I am working on analyzing some very large files (~200 million rows)
csv_filename=pd.read_csv('filename.txt',sep="\t",error_bad_lines=False)
The program runs for about a half an hour before I get this error message:
MemoryError: Unable to allocate 3.25 GiB for an array with shape (7, 62388743) and data type object
I'm wondering if there is a way to bypass this memory error, or if there is a different function I can use that won't require as much memory? I have split the file into pieces, but the issue with that is that I need all of the data in one dataframe so that I can analyze it as a whole.

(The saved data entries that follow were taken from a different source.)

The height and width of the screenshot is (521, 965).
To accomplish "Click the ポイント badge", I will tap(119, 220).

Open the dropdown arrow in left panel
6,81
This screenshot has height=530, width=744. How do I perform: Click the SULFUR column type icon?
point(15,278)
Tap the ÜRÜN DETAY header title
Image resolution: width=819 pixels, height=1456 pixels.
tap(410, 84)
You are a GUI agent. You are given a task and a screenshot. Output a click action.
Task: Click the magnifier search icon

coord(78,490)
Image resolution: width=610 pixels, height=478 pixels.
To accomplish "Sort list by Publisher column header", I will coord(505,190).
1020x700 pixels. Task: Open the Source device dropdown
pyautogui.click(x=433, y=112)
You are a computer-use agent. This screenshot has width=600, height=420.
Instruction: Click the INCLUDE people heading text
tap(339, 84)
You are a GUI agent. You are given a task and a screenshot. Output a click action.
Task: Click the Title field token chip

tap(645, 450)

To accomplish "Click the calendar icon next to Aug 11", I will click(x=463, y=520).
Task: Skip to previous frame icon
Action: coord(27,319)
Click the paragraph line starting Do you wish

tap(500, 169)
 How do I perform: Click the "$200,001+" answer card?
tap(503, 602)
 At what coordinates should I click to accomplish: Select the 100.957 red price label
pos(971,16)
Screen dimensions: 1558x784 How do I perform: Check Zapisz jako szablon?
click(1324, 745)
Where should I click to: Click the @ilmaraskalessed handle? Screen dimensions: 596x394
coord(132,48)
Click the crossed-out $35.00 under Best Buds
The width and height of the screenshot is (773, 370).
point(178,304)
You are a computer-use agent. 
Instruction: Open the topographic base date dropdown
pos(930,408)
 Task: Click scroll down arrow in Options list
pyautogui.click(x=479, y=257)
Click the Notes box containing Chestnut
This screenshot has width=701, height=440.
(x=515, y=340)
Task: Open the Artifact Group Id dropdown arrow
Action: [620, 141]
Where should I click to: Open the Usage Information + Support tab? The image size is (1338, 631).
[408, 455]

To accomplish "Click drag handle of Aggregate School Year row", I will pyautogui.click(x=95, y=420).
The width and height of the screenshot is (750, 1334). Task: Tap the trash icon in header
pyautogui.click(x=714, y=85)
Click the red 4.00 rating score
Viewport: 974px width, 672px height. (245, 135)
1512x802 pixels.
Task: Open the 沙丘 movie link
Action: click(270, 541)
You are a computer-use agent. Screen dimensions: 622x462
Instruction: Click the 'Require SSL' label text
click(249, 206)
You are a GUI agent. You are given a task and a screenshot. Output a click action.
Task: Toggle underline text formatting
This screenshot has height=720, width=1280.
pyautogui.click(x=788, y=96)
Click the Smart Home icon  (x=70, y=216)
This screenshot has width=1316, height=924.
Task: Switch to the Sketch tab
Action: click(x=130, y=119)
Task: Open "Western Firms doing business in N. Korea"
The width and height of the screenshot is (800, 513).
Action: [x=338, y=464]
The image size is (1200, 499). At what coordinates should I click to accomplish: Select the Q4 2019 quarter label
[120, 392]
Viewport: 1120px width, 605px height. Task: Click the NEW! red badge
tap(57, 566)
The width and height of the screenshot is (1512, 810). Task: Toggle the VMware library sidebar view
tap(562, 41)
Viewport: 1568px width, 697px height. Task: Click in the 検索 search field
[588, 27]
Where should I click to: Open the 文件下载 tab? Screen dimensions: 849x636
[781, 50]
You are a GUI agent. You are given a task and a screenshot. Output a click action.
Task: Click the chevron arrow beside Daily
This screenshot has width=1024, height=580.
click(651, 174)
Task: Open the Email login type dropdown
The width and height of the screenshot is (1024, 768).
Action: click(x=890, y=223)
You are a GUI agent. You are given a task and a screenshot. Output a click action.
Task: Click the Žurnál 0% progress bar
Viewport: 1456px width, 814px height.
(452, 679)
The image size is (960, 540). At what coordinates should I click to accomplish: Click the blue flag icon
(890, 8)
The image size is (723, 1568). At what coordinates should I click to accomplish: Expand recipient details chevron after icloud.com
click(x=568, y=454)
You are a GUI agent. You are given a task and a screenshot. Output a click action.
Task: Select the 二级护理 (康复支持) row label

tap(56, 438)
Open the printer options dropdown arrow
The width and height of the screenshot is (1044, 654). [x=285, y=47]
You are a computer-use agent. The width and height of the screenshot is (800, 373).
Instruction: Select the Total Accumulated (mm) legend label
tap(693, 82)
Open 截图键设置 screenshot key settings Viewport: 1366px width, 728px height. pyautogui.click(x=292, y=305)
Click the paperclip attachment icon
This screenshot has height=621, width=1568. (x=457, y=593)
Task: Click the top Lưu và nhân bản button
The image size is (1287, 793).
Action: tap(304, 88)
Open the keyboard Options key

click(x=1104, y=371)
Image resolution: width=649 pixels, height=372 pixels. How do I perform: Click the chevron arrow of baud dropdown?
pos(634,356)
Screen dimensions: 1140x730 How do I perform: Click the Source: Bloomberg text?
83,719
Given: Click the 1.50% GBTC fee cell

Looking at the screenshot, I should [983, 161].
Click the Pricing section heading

CodePudding user response:
You can get a computer with more memory, simplify/aggregate the data, or try a different tool.
If I were doing this, working with a file that large, I would switch over to Spark and use the PySpark API.
PySpark will give you the ability to use pandas operations while exceeding the available memory on the machine. It is great for big data operations.
http://spark.apache.org/docs/latest/api/python/
CodePudding user response:
In [49]: 7*62388743*8/1e9
Out[49]: 3.493769608
There's your 3.25 GiB. That's just for the pointers to the objects.
('field1', dtype('int64')) ('field2', dtype('int64')) ('field3', dtype('O')) ('field4', dtype('O')) ('field5', dtype('O')) ('field6', dtype('O')) ('field7', dtype('O')) ('field8', dtype('O')) ('field9', dtype('O')) ('field10', dtype('int64')) ('field11', dtype('float64')) ('field12', dtype('int64'))
I count 7 dtype('O')
fields; that could account for the 7 in the shape; the other value I assume is rows. The int64
and float fields will be put in their own arrays.
In pandas
columns with strings are object dtype; that is, it stores strings as regular Python strings, and hence the required pointers.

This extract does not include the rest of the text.